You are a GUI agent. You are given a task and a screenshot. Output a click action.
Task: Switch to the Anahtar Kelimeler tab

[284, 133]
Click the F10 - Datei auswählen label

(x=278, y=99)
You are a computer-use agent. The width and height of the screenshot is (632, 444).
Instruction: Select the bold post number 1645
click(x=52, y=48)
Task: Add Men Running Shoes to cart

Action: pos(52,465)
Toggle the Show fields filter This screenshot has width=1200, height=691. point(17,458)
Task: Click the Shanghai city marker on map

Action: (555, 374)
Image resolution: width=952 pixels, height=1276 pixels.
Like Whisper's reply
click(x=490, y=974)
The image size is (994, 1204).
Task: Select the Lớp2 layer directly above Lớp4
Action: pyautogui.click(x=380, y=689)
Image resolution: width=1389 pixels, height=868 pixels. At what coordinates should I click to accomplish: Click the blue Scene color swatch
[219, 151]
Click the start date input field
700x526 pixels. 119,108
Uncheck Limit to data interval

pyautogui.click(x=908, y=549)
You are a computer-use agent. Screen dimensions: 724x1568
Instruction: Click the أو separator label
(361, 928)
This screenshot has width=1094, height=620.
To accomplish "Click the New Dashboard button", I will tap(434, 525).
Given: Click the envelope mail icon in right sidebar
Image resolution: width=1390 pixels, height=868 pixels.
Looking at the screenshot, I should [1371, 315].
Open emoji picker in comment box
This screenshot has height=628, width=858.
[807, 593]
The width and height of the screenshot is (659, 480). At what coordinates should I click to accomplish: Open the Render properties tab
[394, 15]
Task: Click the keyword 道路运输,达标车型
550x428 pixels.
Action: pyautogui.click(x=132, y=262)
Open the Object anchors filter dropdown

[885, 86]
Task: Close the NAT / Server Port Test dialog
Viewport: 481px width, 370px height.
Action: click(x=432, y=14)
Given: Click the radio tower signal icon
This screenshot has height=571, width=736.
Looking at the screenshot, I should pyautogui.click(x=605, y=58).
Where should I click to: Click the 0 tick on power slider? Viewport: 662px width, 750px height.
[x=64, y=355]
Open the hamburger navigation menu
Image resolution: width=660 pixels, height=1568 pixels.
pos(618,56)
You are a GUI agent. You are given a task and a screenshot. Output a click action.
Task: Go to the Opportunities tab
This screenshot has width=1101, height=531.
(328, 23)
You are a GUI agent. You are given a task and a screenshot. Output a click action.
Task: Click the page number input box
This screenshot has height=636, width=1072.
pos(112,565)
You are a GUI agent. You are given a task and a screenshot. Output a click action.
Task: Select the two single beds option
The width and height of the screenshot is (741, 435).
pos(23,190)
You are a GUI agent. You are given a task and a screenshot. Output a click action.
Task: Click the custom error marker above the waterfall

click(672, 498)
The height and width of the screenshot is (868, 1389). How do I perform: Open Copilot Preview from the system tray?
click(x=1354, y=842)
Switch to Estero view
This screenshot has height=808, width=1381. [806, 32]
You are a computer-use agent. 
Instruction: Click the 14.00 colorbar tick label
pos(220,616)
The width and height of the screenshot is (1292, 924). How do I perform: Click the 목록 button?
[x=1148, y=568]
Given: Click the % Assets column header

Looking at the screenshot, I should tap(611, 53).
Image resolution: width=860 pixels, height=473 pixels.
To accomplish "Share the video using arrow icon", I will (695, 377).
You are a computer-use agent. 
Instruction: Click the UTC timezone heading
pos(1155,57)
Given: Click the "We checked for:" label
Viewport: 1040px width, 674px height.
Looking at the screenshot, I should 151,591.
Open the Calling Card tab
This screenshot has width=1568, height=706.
┄┄┄┄┄┄┄┄┄┄┄┄┄┄┄┄┄┄┄┄
→ Task directions
Will you return exactly the lines above from the one with "Task: Click the custom" down to the one with "Image resolution: width=860", counting both as part of the range?

→ Response for this exercise
Task: Click the custom error marker above the waterfall

click(672, 498)
The height and width of the screenshot is (868, 1389). How do I perform: Open Copilot Preview from the system tray?
click(x=1354, y=842)
Switch to Estero view
This screenshot has height=808, width=1381. [806, 32]
You are a computer-use agent. 
Instruction: Click the 14.00 colorbar tick label
pos(220,616)
The width and height of the screenshot is (1292, 924). How do I perform: Click the 목록 button?
[x=1148, y=568]
Given: Click the % Assets column header

Looking at the screenshot, I should tap(611, 53).
Image resolution: width=860 pixels, height=473 pixels.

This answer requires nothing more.